Aspiring entrepreneurs, investors, and small business owners work hard to ensure their company profits but thrives. But which industries are most likely to turn those efforts into maximum business profits?

Australia’s economy has been resilient after the pandemic, but the business landscape in 2025 is shaped by high interest rates, changing consumer behaviour and major policy reforms. According to the Australian Bureau of Statistics (ABS), total operating profits fell by 3.4% in 2023‑24 as energy‑intensive industries like mining saw profits pull back. Meanwhile, small businesses remain the backbone of the economy and make up more than 97% of all enterprises.
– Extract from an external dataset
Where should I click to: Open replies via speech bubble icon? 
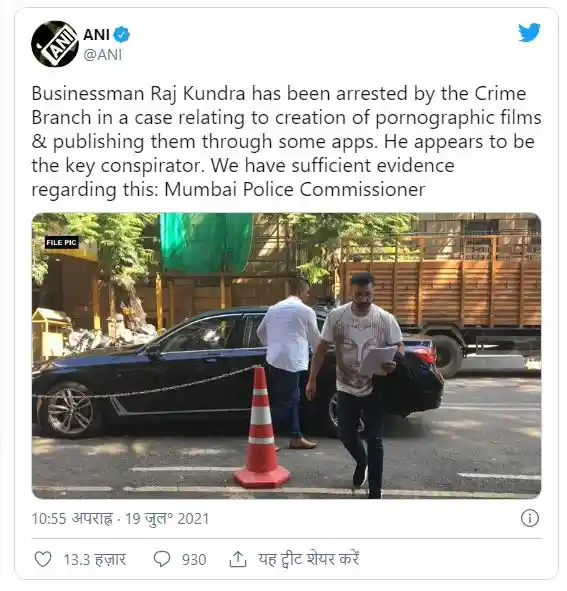[162, 559]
Aspiring entrepreneurs and investors need to identify industries that not only offer strong profit margins, but also align with long‑term trends such as population ageing, decarbonisation and digital transformation.

This in depth report from the Business In Focus team isn’t your typical regurgitated list of 12 businesses to start in Australia. It uses data from the ATO small‑business benchmarks, ABS financial performance data, IBISWorld‑informed reports and major business publications to rank profitable industries, distinguish between high‑capital and low‑capital opportunities, and summarise macro trends influencing business viability in 2025 and beyond.

Profitability by Industry: Data‑Driven Ranking

The ABS Australian Industry release provides operating profit before tax (OPBT) by sector, while Money.com.au uses ABS data to calculate profit margins for 2022‑23. Table 1 ranks industries by OPBT (2023‑24) and profit margin (2022‑23). Mining continues to generate the highest absolute profit, but other sectors, particularly property operators, medical services and professional services deliver high margins.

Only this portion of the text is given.